Amal perbuatan manusia yang beraneka
ragam bersumber dari 4 daya yang dimilikinya, yaitu:
1.
Daya tubuh.
Yang
memungkinkan manusia punya keterampilan
teknis.
2.
Daya akal.
Yang
memungkinkan manusia bisa mengembangkan
ilmu dan teknologi, serta memahami dan memanfaatkan sunatullah.
3.
Daya kalbu.
Yang
memungkinkan manusia punya moral,
estetika, etika, serta mampu berkhayal, beriman, dan merasakan kebesaran Allah.
4.
Daya hidup.
Yang
memungkinkan manusia bisa menyesuaikan
diri dengan lingkungan, mempertahankan hidup, dan menghadapi tantangan dalam
kehidupan.
Ke-4 daya ini jika dipakai sesuai
petunjuk AIlah, akan menjadikan perbuatan itu sebagai “amal saleh”.
Kata
“shalih” terambil dari akar kata
“shaluha”.
Shaluhah
dalam kamus bahasa
Al-Quran “antonimnya” (lawan
kata) dari kata “fasid”(rusak).
Kata “saleh” diartikan sebagai “terhentinya
kerusakan”.
Kata
“shalih” juga diartikan “bermanfaat” dan “sesuai”.
Amal
saleh” adalah pekerjaan yang dilakukan tidak menyebabkan “madharrat”

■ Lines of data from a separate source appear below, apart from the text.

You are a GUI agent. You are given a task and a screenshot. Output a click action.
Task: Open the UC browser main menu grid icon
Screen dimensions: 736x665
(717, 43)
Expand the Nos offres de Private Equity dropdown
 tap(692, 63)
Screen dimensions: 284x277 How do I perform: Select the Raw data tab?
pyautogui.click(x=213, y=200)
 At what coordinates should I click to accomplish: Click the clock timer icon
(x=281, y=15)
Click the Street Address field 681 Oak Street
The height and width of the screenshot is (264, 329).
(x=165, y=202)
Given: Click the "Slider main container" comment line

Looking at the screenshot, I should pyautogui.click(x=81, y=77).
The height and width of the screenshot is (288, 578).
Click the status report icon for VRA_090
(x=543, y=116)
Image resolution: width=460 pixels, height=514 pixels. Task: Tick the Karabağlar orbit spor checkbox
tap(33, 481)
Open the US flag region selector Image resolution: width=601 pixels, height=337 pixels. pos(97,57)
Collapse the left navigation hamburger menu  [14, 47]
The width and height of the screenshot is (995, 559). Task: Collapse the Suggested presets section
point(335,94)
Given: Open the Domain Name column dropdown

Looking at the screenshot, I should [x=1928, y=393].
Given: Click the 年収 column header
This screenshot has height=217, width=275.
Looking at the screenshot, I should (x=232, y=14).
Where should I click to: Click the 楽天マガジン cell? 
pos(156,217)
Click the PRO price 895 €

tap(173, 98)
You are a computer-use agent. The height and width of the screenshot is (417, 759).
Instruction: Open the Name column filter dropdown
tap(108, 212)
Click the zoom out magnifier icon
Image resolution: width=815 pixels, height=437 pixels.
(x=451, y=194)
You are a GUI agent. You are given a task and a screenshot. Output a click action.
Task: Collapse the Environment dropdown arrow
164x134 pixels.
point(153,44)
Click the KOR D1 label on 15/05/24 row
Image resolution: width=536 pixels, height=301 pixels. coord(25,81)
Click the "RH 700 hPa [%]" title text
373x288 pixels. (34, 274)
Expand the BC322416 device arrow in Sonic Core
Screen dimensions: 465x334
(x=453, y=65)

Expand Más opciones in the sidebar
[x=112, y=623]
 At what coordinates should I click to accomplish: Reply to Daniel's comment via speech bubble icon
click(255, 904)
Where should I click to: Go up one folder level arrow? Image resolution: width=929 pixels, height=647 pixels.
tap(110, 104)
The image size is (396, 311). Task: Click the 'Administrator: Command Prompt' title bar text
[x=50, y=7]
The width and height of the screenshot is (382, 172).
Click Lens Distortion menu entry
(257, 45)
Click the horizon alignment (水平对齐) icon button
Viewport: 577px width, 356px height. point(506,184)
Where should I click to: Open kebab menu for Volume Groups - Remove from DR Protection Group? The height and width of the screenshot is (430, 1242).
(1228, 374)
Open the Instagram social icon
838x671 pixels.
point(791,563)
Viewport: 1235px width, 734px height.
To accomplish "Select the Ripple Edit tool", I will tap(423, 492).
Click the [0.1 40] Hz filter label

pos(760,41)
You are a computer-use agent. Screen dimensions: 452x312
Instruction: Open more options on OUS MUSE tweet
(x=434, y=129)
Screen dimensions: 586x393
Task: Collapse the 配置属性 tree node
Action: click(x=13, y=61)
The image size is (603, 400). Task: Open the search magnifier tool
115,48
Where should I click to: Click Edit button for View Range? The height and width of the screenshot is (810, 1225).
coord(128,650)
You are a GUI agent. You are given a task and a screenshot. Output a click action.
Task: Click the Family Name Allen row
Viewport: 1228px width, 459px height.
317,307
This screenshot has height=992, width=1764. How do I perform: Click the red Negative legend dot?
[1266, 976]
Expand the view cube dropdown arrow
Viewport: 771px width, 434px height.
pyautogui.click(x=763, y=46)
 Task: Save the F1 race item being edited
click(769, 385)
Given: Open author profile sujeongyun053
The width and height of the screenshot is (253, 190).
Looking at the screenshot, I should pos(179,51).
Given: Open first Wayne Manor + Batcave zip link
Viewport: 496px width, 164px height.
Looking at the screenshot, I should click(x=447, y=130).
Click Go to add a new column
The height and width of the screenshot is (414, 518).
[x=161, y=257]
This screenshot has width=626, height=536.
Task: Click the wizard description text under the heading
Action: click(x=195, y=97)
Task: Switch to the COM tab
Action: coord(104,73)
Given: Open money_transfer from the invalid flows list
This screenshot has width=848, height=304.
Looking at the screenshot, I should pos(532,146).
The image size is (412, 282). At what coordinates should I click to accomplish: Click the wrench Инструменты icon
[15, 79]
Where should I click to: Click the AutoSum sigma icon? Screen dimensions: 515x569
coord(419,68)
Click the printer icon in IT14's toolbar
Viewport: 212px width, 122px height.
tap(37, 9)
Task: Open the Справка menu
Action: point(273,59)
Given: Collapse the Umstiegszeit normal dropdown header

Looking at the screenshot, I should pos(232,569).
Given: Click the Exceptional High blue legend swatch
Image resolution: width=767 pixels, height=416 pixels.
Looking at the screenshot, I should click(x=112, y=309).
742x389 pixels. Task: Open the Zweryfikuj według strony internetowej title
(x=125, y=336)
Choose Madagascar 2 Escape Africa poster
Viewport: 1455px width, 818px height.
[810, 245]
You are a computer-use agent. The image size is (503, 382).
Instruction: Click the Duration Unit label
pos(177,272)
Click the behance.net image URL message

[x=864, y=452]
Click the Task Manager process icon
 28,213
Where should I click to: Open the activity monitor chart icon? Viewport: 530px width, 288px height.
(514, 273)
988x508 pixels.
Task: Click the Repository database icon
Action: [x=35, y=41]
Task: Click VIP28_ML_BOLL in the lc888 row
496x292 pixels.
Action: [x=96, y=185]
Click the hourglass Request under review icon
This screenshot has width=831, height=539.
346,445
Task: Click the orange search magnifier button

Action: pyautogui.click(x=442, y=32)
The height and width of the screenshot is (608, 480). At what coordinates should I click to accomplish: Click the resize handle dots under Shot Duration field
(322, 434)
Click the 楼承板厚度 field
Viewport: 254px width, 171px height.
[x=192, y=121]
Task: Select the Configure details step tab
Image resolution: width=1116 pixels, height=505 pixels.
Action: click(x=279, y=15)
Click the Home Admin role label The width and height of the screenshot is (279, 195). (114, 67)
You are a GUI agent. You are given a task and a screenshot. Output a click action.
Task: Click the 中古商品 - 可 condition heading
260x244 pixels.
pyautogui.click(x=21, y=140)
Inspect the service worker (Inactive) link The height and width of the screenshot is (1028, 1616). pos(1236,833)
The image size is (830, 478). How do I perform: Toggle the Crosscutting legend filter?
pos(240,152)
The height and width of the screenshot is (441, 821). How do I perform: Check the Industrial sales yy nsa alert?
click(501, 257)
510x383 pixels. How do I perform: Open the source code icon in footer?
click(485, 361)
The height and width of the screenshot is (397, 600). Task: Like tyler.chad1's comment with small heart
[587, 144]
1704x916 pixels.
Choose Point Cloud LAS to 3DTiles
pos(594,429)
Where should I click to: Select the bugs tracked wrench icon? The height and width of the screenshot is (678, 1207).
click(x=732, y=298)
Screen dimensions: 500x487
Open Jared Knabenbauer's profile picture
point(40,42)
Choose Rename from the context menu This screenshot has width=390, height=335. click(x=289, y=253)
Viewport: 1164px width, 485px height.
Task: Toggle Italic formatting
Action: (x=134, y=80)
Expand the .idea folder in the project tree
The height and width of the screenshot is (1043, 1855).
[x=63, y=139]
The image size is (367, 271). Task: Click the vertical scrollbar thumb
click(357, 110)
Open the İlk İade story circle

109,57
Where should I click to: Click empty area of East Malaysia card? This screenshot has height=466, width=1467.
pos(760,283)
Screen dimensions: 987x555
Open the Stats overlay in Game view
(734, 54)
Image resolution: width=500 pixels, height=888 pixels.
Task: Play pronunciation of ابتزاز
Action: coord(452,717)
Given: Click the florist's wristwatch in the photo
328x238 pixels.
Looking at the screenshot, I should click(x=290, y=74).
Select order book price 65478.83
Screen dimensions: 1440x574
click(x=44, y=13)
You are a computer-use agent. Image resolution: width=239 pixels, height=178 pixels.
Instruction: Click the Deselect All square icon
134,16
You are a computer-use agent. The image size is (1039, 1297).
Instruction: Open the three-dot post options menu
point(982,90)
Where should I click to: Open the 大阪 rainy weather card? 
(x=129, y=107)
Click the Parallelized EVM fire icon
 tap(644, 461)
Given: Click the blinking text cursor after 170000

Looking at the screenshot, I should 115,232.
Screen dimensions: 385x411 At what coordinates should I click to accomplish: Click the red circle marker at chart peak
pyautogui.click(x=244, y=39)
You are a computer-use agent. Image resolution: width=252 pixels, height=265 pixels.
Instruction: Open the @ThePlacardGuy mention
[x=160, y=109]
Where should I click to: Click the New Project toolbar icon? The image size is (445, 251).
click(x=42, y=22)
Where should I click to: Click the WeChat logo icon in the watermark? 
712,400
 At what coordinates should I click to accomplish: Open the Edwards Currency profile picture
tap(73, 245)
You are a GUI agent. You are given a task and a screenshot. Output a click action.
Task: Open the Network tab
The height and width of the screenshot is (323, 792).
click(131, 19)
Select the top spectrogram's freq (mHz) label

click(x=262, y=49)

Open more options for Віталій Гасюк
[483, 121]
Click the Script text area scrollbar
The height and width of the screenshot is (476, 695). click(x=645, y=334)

(kerusakan), atau atau akan menghasilkan “manfaat” dan “kesesuaian”.
Kata
“shaluha” dalam berbagai bentuknya terulang dalam Al-Quran 180 kali.
Kata
“shaluha” ada yang dibentuk, sehingga
“butuh objek” (transitif), dan ada
yang “tidak butuh objek”
(intransitif).
Bentuk pertama menyangkut kegiatan objek
penderita, yang memberi kesan objek itu mengandung kerusakan dan
ketidaksesuaian.
Pekerjaan
yang dilakukan akan menjadikan objeknya rusak.
Bentuk
kedua menunjukkan terpenuhinya nilai manfaat dan kesesuaian pekerjaan yang dilakukan.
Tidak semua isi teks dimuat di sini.